● **Excerpt provided**
========

Automatopoeia: From the Sludge

| Tina Stefanou
Automatopoeia: From The Sludge | Tina Stefanou

Fieldnotes from the 2022 Art and Ecology Residency at the Dookie Robotic Dairy Farm, Agricultural Campus and the Mansfield High School. 

Moving methane, BEEP!

Slobbering boundaries, ZING!

The chugg, the belch of the milky way, as it moves from my teat to your gut.

SPLASH! CRACK!

I am bovine, I am a larger field, a happening. Neither sexed nor mother.

THUD!

Neither subject, lens, tongue, or mirror.

In the words of Doja Cat, BITCH! I am a Cow.1

Grazing on cattle time: eighteen days on site is not enough time to truly form a body of work that can speak beyond the politics of capture (to be seen seeing). So, what amount of time would be necessary in a robotic dairy farm?

Vocalising, moving, writing, line dancing, listening; conversing with cows, robots, farm workers, scientists, shearers, sheep, pulses, The Quarry, students, retirees, horses and teenagers on the spectrum has generated something more-than and less-than-productive. The residency began when I hummed softly to the cows as they were being art(ificially) inseminated. In that moment, vocality assumed a quiet cinematic quality, capable of co-shaping a projected sonic environment—a multi-sensory glimpse of breath-light, sonorous-tactility, and (e)motion.

========

● **The data**
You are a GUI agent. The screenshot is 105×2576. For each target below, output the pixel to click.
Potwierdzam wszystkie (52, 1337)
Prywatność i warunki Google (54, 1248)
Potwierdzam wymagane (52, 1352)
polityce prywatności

========

● **Exercise tasks**
1 – Answer these about the residency fieldnotes, marking each answer (a), (b), (c):
(a) In what year did the Art and Ecology Residency take place?
(b) How many days on site does the writer say were not enough?
(c) What did the writer do to the cows when the residency began?
2 – Summarize the residency fieldnotes in two sentences.
3 – Please set down the residency fieldnotes word for word, everything from "Fieldnotes from the" down to "to your gut.".

● **Results by task**
1 –
(a) 2022
(b) Eighteen days
(c) Hummed softly to them as they were being artificially inseminated

2 – The residency fieldnotes come from the 2022 Art and Ecology Residency at the Dookie Robotic Dairy Farm, Agricultural Campus and the Mansfield High School, and they open with a sound-filled passage spoken in the voice of a cow. They say that eighteen days on site is not enough to form a body of work that speaks beyond the politics of capture, and that the residency began with humming softly to the cows during artificial insemination.

3 –
Fieldnotes from the 2022 Art and Ecology Residency at the Dookie Robotic Dairy Farm, Agricultural Campus and the Mansfield High School. 

Moving methane, BEEP!

Slobbering boundaries, ZING!

The chugg, the belch of the milky way, as it moves from my teat to your gut.